Just over a year ago, I finished up work for a year’s maternity leave.
As I hugged my colleagues goodbye in the office, we all had no idea that it would be at least a year before any of us would see each other again.
There were lots of emotions around coming back to work – from excitement about getting stuck back into digital projects to nervousness about what’s new in the industry and if I was going to be able to keep up. Funnily enough, I hadn’t given much thought to what it would be like working from home. I had been on loads of Zoom classes and playdates during lockdown so I knew how to work the tech, so apart from meetings being done virtually, not much else would be different. Well, I can tell you now that I was very wrong about that one!
If you’ve been in this working-from-home world for the past year, the enormity of the changes may have been diluted over time. Here are my top 5 thoughts about this new world after missing out on the first year:
- Have I missed out on the greatest opportunity to show how adaptive and responsive I can be?
Having a baby just before a national lockdown had its challenges (especially with a high energy toddler in tow!) but I couldn’t help but feel a bit jealous of everyone at work. Yes, I know it must have been hugely stressful to totally change our working habits whilst still committing to client deadlines, but what an experience it must have been!
- The team are incredible.
Coming back to work and hearing everyone’s stories and experiences working during the last year has really highlighted to me that we do have an incredible team here at The Union. Passion for our clients and the industry has meant that the team have been able to work as one to help deliver some amazing client projects. In one week, the digital team managed to deliver 4 websites!
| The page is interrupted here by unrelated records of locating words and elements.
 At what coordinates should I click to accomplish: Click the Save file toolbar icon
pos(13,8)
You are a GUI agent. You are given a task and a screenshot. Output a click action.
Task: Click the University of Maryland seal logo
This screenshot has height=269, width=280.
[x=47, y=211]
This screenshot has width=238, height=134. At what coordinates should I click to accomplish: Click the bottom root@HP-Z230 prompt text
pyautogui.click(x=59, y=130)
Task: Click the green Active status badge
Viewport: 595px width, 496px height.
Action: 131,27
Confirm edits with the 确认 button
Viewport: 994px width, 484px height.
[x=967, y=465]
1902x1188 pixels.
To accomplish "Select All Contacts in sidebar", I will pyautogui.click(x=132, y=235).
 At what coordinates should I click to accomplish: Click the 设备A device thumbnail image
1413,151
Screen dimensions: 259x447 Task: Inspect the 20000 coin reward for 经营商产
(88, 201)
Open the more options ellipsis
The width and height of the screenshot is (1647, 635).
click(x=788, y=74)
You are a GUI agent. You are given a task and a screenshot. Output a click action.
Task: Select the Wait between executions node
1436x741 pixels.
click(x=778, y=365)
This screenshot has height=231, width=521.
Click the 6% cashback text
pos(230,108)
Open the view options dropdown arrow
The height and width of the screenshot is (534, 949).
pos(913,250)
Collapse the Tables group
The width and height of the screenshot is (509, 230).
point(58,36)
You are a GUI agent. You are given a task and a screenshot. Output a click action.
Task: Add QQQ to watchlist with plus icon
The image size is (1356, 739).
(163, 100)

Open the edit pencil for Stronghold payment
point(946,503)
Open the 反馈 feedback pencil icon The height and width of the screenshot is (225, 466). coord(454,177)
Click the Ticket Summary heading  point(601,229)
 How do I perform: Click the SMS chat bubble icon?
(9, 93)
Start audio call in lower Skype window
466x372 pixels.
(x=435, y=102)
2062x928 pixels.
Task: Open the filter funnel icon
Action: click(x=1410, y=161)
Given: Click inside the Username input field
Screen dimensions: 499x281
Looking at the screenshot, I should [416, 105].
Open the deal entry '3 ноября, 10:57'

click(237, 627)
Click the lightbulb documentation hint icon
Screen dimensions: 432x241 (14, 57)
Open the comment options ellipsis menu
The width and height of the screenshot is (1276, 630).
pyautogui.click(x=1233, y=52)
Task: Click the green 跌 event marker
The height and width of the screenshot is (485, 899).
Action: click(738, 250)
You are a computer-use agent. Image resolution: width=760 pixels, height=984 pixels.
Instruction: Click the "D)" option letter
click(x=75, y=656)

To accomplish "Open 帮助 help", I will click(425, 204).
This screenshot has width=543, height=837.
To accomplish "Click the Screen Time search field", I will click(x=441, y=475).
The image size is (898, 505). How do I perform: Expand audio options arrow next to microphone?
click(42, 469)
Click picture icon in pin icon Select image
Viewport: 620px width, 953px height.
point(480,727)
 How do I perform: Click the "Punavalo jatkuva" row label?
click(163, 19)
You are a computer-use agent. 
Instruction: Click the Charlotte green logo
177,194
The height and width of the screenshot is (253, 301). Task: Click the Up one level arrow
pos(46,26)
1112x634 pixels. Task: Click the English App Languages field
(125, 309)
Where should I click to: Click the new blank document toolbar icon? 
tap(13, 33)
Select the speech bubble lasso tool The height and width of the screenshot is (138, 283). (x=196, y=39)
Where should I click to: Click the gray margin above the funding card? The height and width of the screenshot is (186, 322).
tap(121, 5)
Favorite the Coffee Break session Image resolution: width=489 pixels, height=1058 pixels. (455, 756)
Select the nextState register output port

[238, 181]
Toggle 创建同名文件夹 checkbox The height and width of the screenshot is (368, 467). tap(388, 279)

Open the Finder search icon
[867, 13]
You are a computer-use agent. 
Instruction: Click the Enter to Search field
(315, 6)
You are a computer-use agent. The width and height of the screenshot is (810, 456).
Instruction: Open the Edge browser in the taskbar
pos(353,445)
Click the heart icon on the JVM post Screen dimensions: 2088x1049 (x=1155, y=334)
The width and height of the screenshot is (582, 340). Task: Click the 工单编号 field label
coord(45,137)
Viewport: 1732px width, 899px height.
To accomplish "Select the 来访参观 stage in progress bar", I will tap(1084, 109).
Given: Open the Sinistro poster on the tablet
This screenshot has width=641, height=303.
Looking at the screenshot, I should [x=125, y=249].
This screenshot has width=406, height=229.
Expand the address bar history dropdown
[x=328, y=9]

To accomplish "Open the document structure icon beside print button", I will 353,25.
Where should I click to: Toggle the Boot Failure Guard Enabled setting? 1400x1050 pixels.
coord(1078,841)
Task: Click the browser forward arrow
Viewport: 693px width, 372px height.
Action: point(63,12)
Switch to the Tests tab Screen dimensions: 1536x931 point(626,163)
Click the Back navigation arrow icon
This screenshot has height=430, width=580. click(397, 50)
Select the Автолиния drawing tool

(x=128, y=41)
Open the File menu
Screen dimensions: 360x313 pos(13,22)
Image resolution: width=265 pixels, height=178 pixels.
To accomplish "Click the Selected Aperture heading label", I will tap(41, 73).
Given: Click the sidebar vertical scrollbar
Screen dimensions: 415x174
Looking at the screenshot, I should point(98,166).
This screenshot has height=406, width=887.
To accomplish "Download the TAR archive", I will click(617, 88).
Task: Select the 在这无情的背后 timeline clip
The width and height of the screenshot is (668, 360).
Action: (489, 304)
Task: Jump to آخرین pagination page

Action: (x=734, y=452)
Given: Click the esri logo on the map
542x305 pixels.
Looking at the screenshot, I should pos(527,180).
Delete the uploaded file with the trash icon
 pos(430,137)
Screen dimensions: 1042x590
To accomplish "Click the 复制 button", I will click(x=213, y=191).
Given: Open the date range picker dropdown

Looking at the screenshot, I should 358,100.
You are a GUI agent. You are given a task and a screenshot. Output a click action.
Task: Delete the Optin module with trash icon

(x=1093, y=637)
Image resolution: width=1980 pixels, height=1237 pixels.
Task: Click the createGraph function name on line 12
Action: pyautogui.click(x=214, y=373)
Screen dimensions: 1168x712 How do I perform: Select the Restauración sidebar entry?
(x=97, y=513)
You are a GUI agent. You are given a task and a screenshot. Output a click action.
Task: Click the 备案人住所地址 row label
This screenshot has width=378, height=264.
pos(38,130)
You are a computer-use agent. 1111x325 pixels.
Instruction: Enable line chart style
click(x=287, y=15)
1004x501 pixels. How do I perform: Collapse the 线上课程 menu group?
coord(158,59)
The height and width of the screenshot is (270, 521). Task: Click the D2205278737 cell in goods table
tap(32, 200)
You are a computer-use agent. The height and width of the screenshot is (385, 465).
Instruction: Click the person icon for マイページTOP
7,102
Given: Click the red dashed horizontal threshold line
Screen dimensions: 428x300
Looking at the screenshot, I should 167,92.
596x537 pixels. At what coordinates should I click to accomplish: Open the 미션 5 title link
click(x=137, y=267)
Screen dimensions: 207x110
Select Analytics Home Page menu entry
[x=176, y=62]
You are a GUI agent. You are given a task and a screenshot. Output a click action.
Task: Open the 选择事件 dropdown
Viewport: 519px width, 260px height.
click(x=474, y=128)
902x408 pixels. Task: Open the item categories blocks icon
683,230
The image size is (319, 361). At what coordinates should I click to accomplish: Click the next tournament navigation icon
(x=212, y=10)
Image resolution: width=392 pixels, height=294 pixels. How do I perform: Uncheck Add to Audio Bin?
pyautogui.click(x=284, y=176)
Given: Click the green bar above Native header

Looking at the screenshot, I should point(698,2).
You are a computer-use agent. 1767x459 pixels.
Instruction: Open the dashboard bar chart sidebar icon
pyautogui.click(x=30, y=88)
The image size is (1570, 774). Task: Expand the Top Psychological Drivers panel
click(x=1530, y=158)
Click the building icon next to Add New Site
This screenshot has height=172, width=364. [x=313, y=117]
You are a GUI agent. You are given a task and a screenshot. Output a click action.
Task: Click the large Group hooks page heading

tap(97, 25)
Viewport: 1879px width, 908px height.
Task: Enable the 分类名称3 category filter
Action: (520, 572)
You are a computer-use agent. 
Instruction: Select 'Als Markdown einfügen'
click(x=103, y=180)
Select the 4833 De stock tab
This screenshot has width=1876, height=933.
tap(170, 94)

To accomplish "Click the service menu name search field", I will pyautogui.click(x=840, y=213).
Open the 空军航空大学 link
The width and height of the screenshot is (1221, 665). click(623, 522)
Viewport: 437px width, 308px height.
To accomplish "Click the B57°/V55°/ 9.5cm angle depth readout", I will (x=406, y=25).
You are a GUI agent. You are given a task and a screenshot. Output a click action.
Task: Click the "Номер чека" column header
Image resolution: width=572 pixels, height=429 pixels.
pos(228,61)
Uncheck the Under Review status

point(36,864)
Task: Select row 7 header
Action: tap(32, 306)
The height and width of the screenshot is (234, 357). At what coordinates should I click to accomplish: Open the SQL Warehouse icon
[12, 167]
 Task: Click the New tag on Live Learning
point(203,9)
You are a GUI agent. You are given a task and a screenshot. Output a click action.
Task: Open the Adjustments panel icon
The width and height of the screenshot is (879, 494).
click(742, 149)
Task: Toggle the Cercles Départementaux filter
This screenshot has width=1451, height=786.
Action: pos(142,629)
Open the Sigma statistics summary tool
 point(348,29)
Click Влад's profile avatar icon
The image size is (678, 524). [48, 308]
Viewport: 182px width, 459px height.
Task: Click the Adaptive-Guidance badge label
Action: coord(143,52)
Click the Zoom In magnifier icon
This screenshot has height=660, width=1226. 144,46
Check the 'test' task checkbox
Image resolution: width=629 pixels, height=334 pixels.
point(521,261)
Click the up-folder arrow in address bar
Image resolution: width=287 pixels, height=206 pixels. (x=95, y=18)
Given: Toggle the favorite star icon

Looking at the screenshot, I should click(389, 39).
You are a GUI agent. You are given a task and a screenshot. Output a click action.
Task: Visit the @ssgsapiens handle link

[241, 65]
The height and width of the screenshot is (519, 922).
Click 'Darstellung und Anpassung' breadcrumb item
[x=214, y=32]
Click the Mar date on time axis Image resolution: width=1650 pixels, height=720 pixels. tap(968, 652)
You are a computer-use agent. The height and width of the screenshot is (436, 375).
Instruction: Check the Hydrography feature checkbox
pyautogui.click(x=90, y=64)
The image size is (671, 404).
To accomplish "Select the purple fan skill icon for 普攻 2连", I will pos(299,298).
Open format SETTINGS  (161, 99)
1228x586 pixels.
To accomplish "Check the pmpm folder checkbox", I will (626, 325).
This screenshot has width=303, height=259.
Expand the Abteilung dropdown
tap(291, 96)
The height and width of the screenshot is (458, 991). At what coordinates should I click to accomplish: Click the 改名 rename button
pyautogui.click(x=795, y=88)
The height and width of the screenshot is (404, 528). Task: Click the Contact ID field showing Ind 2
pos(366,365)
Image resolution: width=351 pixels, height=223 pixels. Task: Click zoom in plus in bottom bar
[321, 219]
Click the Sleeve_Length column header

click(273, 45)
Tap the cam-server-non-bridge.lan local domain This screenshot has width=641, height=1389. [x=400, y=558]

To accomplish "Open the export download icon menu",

- Infrastructure has changed.
Technology and the home-office set up is way more than just downloading Zoom. It’s completely different in every way. I was amazed about how much things had changed, folders moving to cloud-based solutions, chatting through instant messengers, working collaboratively on shared documents. It has changed so much, I didn’t even know how to set up a meeting – it made me feel like I was a fresh-faced university grad working out what I had to do.
- Communications have changed.
The biggest change that I hadn’t anticipated was the way that we all communicate with each other. We don’t get the time for the coffee-making chit chat that we used to have with our colleagues and clients. Life seems much more focused on the meeting in hand. I’ve found myself having to remind myself what day of the week it is – is it a Friday? Have you asked everyone what they are planning to do this weekend? Coming back to work after a year meant it was time for a good catch up with my clients, setting aside some time to have a natter with them. Almost all of them had the same remark – they couldn’t remember the last time someone called them at work for a chat.
- Digital is the real winner.
I’ve always been a proud member of the digital industry – I love how quickly the industry evolves and how human behaviour changes with it. I’ve worked with many businesses over my career who have shown some hesitancy to invest in the latest digital technologies, often with financial stakeholders feeling that new shiny websites or search marketing investments don’t offer a valuable ROI. The pandemic has now totally turned this conversation on its head. With big retailers such as Topshop and Debenhams falling into administration, every business journal cited a lack of digital presence and digital offering as a contributing factor to the closure. It is now a necessity for businesses to seriously consider their digital output and investing in this channel to ensure their online competitors don’t outgrow them.